Kathleen Parker, a writer for the Orlando Sentinel, has a new column out that suggests that some of us are worrying needlessly that El Presidente is trying to steer the U.S. into a theocracy, where the likes of Pat Robertson might be Secretary of State and Jerry Falwell could hand out tracts on The Rapture over at Health & Human Services. It's a bum rap, says Parker: "Indeed, some close observers of the Bush-evangelical dynamic predict that Bush will have caused more consternation than consolation among his conservative Christian brethren before the first year of his second term is up."
We hope she's right. But on the very same morning that we read Parker's calming words, we see a lengthy article about the Christian Right beating the tom-toms on the Faith 'n' Ignorance warpath in various state legislatures and on state boards of education: "Energized by electoral victories last month that they say reflect wide support for more traditional social values, conservative Christian advocates across the country are pushing ahead state and local initiatives on thorny issues, including same-sex marriage, public education and abortion."
Though abortion is listed last in that string of inflamers, we suspect it should be placed first in what ticks off the brethren. And no matter how "moderate" an "incrementalist" El Presidente may yet turn out to be, his troopers in state legislatures are feeling "emboldened," and nothing motivates them more than the thought of women having sex without consequences. Make no mistake: abortion rights are on the chopping block.
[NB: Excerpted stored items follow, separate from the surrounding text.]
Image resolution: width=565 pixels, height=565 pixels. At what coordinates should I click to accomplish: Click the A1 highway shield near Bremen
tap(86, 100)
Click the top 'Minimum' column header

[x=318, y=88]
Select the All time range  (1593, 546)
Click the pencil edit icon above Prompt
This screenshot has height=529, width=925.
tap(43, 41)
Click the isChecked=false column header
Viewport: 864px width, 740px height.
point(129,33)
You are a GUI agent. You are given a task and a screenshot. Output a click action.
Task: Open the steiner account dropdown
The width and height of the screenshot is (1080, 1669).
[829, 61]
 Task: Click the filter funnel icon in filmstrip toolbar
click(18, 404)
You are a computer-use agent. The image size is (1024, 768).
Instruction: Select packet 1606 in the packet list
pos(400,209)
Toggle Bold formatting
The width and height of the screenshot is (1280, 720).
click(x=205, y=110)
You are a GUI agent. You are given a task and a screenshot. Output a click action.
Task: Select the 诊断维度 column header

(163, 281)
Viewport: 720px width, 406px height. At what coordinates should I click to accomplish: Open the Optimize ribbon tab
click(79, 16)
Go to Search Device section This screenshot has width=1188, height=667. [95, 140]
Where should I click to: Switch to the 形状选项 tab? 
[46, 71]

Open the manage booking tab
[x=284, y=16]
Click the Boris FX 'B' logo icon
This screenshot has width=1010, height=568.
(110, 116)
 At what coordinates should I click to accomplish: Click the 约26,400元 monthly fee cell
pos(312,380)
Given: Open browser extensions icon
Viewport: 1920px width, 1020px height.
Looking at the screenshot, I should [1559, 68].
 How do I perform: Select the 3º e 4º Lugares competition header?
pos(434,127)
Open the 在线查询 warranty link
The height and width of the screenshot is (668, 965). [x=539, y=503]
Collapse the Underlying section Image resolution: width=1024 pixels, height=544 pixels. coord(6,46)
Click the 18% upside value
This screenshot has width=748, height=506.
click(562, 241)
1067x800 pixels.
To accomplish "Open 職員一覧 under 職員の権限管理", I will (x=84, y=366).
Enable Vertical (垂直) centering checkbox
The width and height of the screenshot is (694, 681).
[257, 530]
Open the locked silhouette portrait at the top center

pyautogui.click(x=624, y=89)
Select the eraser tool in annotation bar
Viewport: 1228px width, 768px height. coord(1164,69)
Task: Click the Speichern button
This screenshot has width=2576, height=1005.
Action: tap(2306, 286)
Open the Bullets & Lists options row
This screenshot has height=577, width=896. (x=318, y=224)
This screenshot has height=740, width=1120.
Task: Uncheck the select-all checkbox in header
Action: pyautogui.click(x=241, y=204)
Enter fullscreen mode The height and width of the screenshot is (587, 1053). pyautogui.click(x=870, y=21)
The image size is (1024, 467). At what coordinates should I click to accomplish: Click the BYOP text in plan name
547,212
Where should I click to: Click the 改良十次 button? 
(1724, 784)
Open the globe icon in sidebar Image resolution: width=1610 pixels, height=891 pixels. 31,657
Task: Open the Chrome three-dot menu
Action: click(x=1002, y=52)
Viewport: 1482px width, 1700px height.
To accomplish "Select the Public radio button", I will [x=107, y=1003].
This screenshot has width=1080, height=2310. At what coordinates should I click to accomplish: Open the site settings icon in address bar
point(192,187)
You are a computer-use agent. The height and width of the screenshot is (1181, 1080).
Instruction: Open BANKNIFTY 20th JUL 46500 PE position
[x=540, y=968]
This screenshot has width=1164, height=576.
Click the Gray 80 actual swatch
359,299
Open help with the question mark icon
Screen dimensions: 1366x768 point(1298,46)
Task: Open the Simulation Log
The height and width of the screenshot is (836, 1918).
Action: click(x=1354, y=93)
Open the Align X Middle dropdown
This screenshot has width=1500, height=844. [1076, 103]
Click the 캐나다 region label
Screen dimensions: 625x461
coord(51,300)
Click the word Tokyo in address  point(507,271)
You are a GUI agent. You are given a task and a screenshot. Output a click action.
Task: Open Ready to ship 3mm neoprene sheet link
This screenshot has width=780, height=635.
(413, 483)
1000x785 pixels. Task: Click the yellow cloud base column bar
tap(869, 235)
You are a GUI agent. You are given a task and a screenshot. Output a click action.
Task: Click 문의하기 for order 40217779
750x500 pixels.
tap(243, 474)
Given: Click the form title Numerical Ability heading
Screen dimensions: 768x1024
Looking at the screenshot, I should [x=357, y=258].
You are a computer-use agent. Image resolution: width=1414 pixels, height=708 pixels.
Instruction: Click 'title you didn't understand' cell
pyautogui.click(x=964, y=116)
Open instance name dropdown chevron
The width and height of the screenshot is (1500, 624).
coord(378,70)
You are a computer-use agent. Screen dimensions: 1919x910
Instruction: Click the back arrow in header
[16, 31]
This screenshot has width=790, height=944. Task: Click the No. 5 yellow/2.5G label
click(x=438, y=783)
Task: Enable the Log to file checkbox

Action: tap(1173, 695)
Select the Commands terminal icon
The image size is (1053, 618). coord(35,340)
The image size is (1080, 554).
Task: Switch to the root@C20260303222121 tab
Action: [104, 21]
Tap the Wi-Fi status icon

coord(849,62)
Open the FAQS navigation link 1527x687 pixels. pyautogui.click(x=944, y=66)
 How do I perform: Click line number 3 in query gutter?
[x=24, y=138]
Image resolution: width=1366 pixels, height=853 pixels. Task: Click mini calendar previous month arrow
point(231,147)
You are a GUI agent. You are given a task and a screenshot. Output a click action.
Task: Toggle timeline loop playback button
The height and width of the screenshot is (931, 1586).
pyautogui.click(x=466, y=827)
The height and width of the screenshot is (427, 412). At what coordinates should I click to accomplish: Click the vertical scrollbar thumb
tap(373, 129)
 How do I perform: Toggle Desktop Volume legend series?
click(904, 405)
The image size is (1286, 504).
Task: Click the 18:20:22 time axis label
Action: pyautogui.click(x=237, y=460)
"Take America back," the Christian Right has been saying. Back to what? Back to the rural "values" I remember from my childhood in West Texas? Let's see ... that would include:
• No official sex education. That way, young women can be truly ignorant, and young men, truly enflamed by locker-room swagger and empowered by the stupidity of their prom dates.
• The return of the double standard. Whereas young women must be made to suffer fully the heavy consequences of pre-marital sex, young men will be relatively less burdened. Some of them will, naturally, be forced into shotgun weddings, which is always a good basis for a long-lasting and stable relationship, no? Others will flee to Tennessee, or worse, South Carolina.
• The return of shame (which is, we take it, this project's number-one goal). In Texas in the 1940s, one of my close female relatives got pregnant in her 20s and was so shamed that she simply disappeared for several years. She put the baby up for adoption. No one knew. She felt trapped in her shame and spent several years alone with it. The truth only came out in the family recently. No one, as I recall, congratulated my relative for bearing that humiliation so stoically. Of course, stoic shame is not nearly as productive as public shame, which is where Jerry Falwell wants us to head: the Scarlet Letter, awarded with fanfare.
• The triumphal return of ignorance and its proud offspring, disease and desperation. In West Texas in the 1950s, no young woman was on the pill. It simply wasn't available. And few young men used condoms, because to obtain them meant going to the city druggist and risking his wrath and/or scorn in front of other customers. The current movement of so-called Christian druggists not to fill birth-control prescriptions for unmarried women shows us where we're headed. It ain't just abortion they're after; it's birth-control itself. With no options in either direction, we will have achieved what the Christian Right apparently wants: a high birth-rate and perfect misery for any young person who chooses to have sex prior to marriage.
• The free-lance practice of female health care services by a new criminal class, with all its attendant benefits.
• The reinstitution of official and private hypocrisy as the American Way: if we don't see inequity and injustice, they don't exist. And even if they do exist, they don't pertain to us.
• And by the way, there is not and never has been anything in nature called "evolution."